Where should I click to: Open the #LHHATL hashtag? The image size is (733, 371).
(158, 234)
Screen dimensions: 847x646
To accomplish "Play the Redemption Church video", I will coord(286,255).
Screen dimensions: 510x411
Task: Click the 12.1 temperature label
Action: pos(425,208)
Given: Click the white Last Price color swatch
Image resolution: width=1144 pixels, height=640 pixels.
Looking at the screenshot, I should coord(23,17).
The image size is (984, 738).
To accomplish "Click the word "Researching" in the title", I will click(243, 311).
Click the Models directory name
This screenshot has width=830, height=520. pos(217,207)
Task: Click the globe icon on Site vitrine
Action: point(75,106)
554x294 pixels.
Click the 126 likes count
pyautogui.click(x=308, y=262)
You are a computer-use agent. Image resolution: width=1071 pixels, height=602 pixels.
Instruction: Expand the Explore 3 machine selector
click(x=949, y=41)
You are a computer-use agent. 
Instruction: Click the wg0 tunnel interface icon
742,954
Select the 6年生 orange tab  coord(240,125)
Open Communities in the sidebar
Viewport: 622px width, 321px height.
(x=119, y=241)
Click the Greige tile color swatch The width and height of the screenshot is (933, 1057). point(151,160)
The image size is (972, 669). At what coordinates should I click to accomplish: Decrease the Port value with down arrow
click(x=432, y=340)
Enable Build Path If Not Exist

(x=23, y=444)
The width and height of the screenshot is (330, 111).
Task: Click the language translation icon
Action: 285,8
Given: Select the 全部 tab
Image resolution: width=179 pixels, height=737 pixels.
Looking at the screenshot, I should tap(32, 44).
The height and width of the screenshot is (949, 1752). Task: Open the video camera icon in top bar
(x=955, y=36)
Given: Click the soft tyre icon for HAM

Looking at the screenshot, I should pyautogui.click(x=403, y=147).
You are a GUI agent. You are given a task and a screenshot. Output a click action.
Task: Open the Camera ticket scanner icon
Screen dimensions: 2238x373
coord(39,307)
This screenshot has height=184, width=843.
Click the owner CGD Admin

▸ PROMPT:
Tally the lines in the records above that contain the string "swatch" and report only the tally.

▸ YOUR SOLUTION:
2